April 2013 August 2013 January 2014
So here we have a pre CrossFit pic, 2ish months in, and yesterday (7 mon) Yes I realize that is an awful swimsuit top..I have purchased a new one, but wore the same for comparison :) The difference in weight between each picture is roughly 10lbs (plus quite a bit of muscle gain). Between the first and last picture I have lost 4 inches off my bust, 4inches off of my waist, 4inches off my hips, and 2inches off my thigh. I can't say I have reached my goal yet, BUT I'm clearly much closer than I was in April, and I can't wait to see what the results are come April or May! :)
Body Image:
As proud as I am of my weight loss and transformation, I posted and deleted that picture probably 5 times. I have never been comfortable with my body and putting it here on the internet for all to see is pretty frightening. I have definitely had some harsh critics over time from middle school bullies to people who were very close to me, but overall the harshest critic has been myself.
I was at the Great Lakes Invitational a few weekends ago (a CrossFit competition in the area that brings some big athletes into town). It was a wonderful display of talented athletes and beautiful bodies. I found myself looking for girls about my height and build to get some good goals. I have always found the athletic build to be the most attractive and appealing to me. I also think it's probably the most realistic body type for me to strive for. I'm 5'10" and have broad shoulders and wide hips. I'm not going to look like a lot of the traditionally attractive looking celebrities, not unless I cut my legs off below the knee and develop an eating disorder. I know a lot of models are my height, but have very small builds and I would assume a lot of them don't eat very much. In high school my lean body mass was measured at 133lbs, so I would assume now with muscle gain it's at least 140-145lbs. Can I weigh 125lbs like Giselle?? I wouldn't want to see myself that way or see what it would take to get that way. Yes, I realize there are some people who are naturally very thin, but it gives usnrealistic expectations for some people who strive to look like that.

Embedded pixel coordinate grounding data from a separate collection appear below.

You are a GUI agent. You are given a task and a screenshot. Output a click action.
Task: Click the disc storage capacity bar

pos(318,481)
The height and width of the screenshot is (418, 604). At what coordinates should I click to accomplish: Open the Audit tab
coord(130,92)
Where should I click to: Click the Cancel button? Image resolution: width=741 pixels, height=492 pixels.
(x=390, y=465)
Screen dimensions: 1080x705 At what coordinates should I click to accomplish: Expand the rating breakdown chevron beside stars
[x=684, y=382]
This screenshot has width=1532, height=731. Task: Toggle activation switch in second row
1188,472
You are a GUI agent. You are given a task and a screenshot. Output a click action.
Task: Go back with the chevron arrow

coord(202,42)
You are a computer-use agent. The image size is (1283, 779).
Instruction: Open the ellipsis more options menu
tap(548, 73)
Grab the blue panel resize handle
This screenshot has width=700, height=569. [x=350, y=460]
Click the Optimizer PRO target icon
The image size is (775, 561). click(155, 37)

I think if I lean out another 10 or so lbs and gain some more muscle, I'll be right about where I'd like to stay and maintain forever! With that said, I need to learn to love and respect my body at all stages. I have a healthy goal for myself, but I have to realize throughout this experience that not everyone will agree with how I do it or how I want to look. I have had people tell me the body type I'm aiming for is unattractive or bulky, which I was very offended and hurt by. I have spent 25 years being uncomfortable with my body and to hear that what I am close to and what I want is unattractive?!?! It's frustrating! BUT, then I realize...it really doesn't matter. They aren't me. They don't get to own my body and they don't get to experience the pride I do when I reach a goal. Ultimately, I am responsible for how I look and how I feel about the way I look. So I'm setting a new goal for myself! As I reach new goals, continue to respect and love myself! At the end of the day, a person who is comfortable in their own skin and loves them self is the most attractive anyway!